_EXERCISE BRIEF_
Every record below should be repeated word for word, with the pictures left out.

---- SOURCE RECORDS

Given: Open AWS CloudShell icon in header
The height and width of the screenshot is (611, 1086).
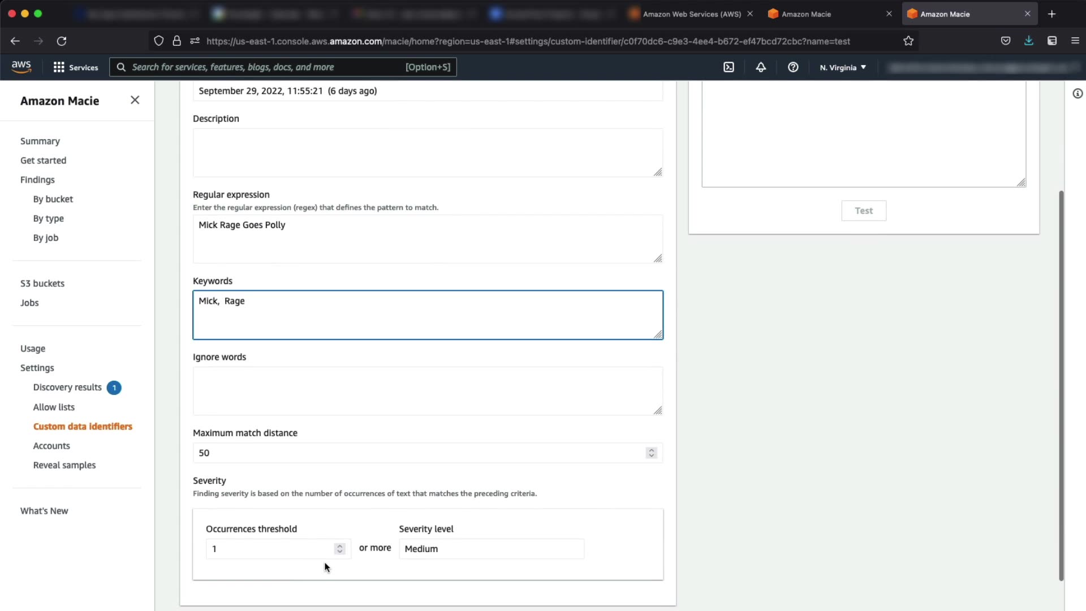Looking at the screenshot, I should tap(729, 67).
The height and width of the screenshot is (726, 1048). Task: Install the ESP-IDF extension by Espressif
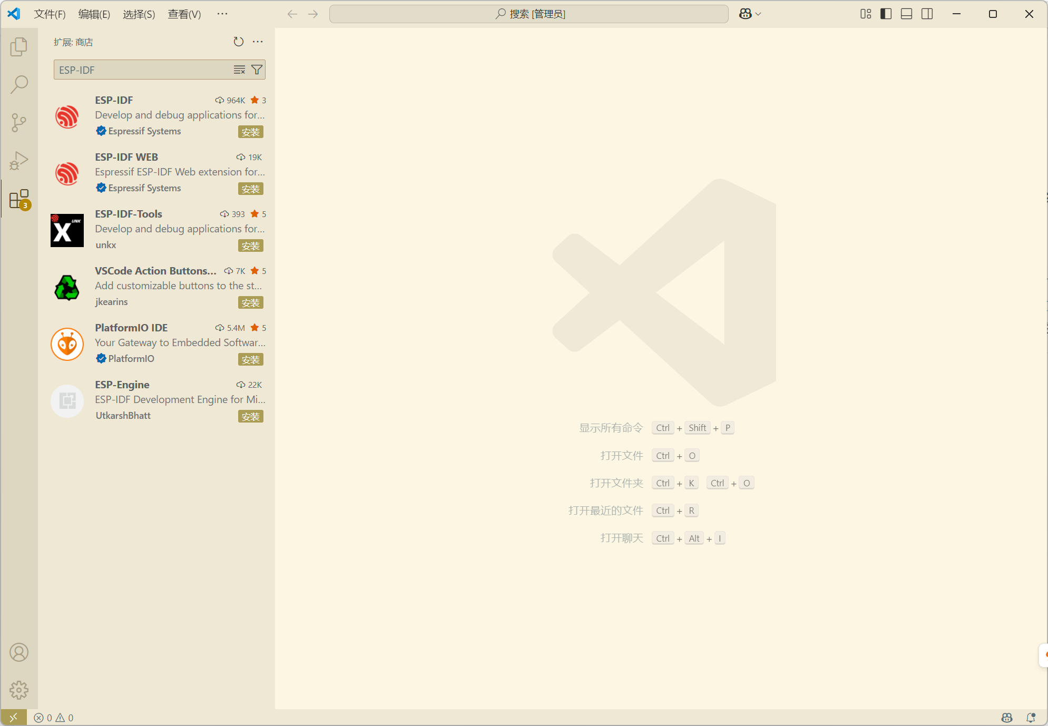point(250,132)
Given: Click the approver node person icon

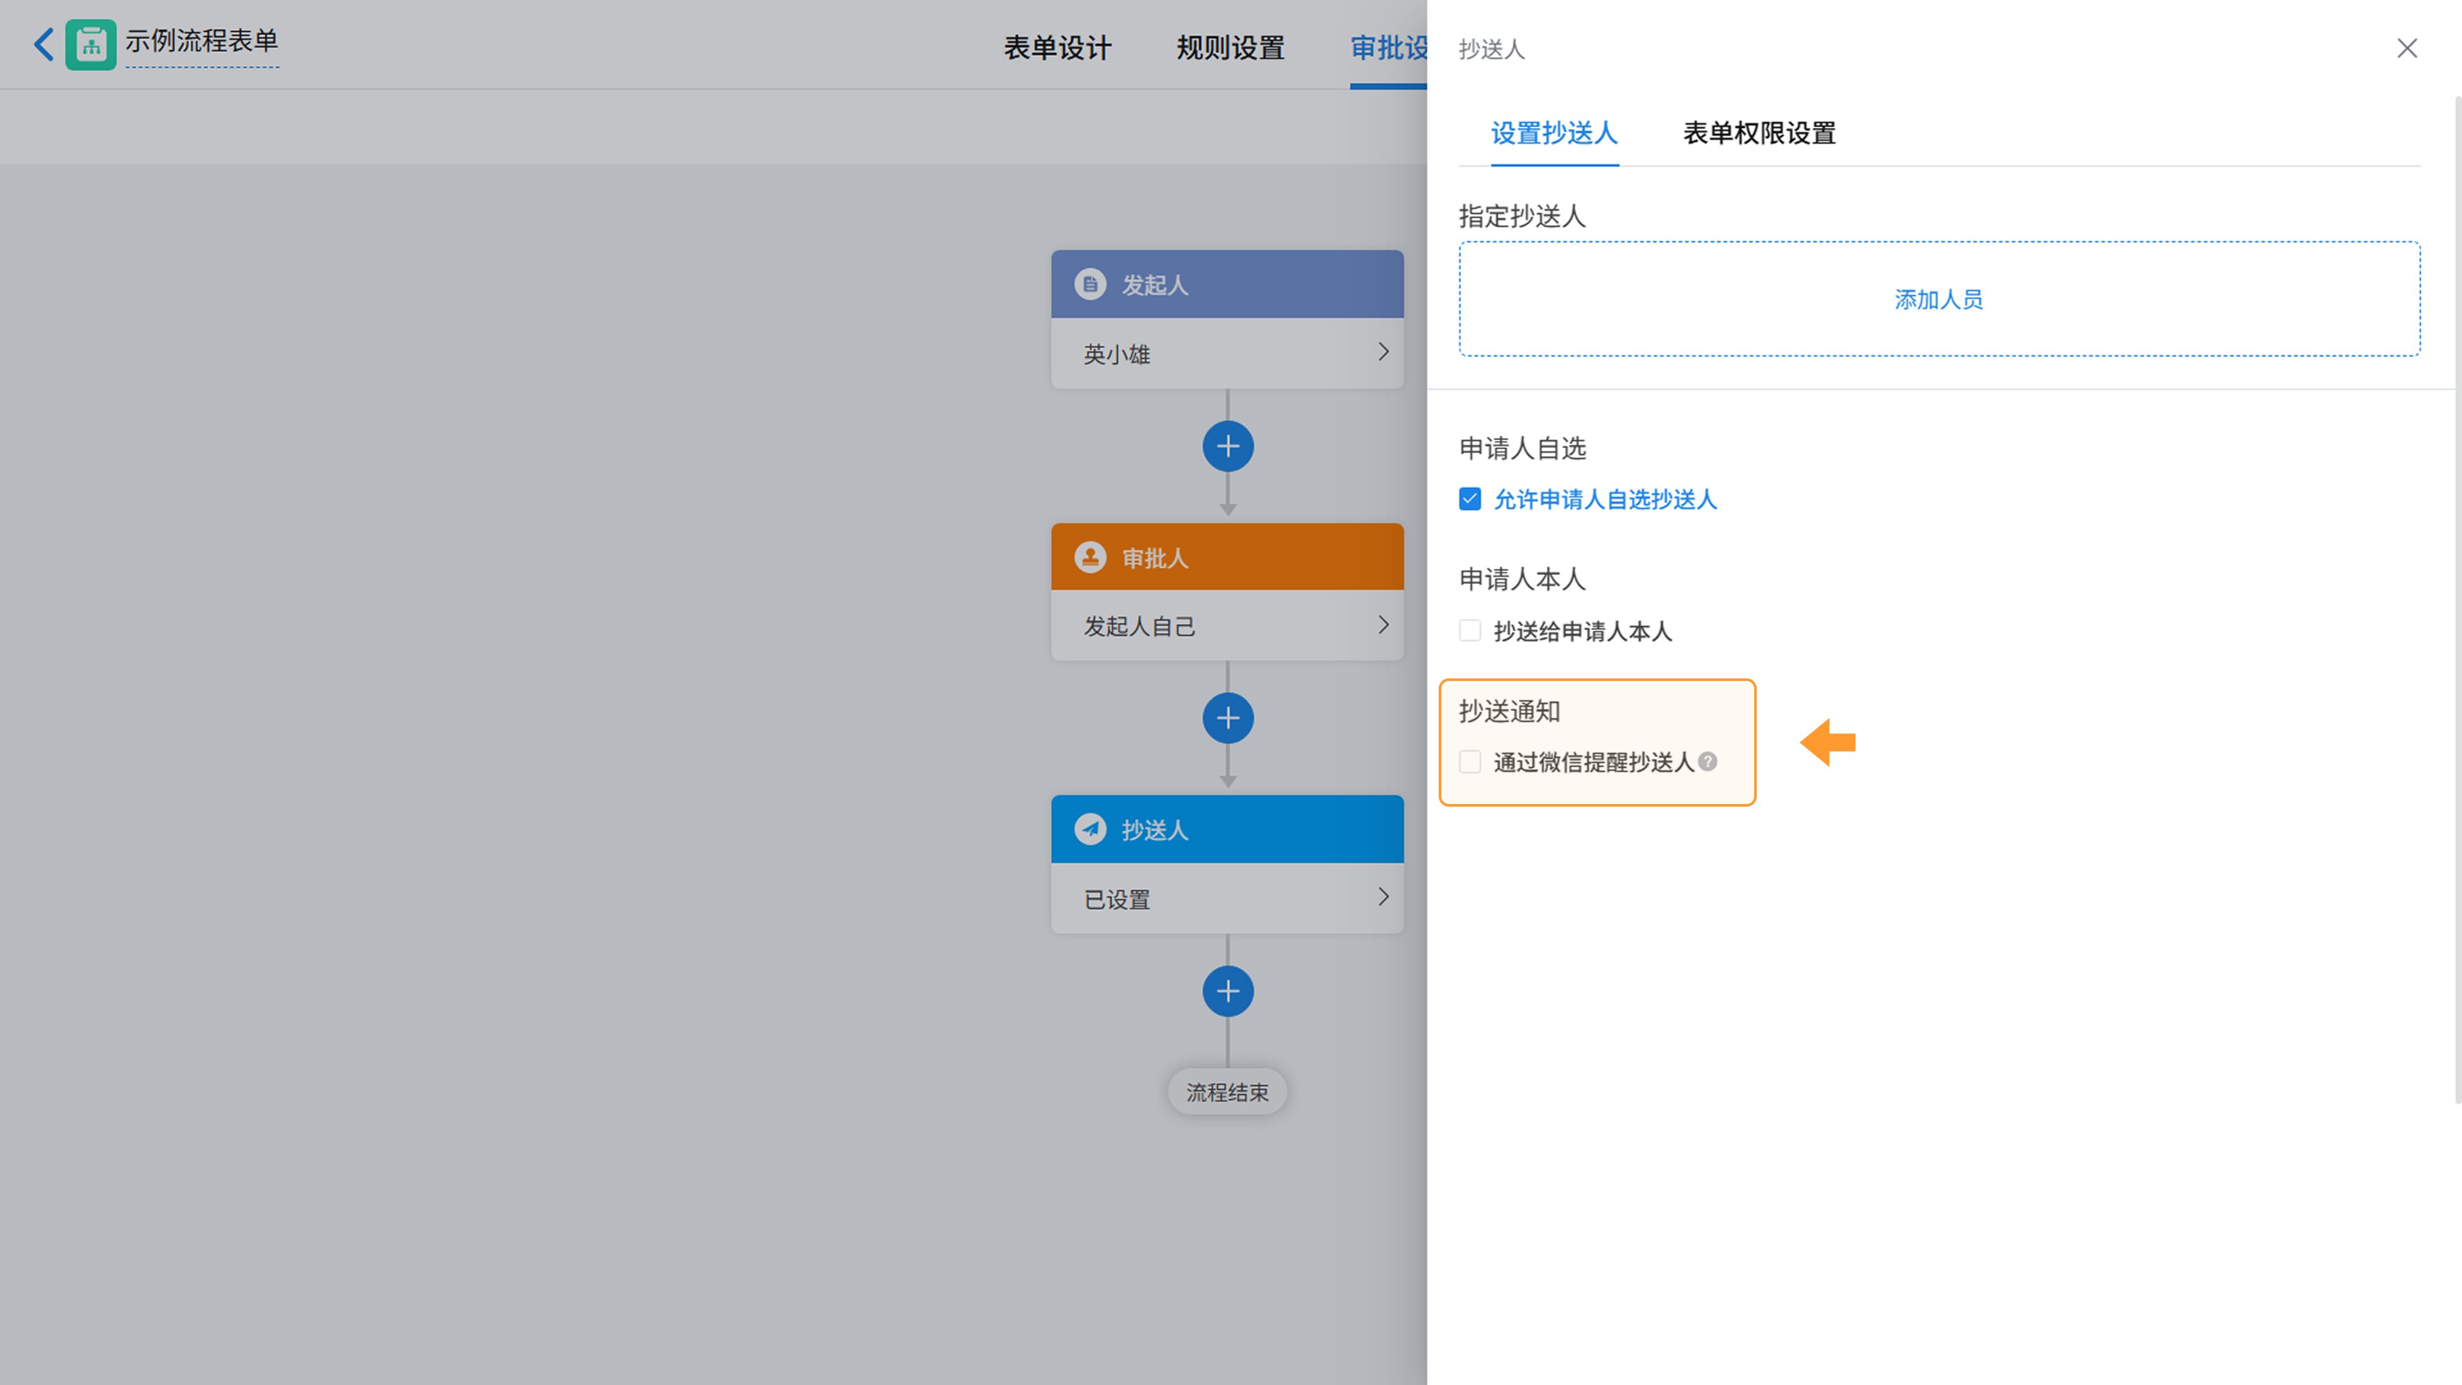Looking at the screenshot, I should point(1090,557).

--------

_RESULT OF THE EXERCISE_
Given: Open AWS CloudShell icon in header
The height and width of the screenshot is (611, 1086).
Looking at the screenshot, I should tap(729, 67).
The height and width of the screenshot is (726, 1048). Task: Install the ESP-IDF extension by Espressif
point(250,132)
Given: Click the approver node person icon

Looking at the screenshot, I should point(1090,557).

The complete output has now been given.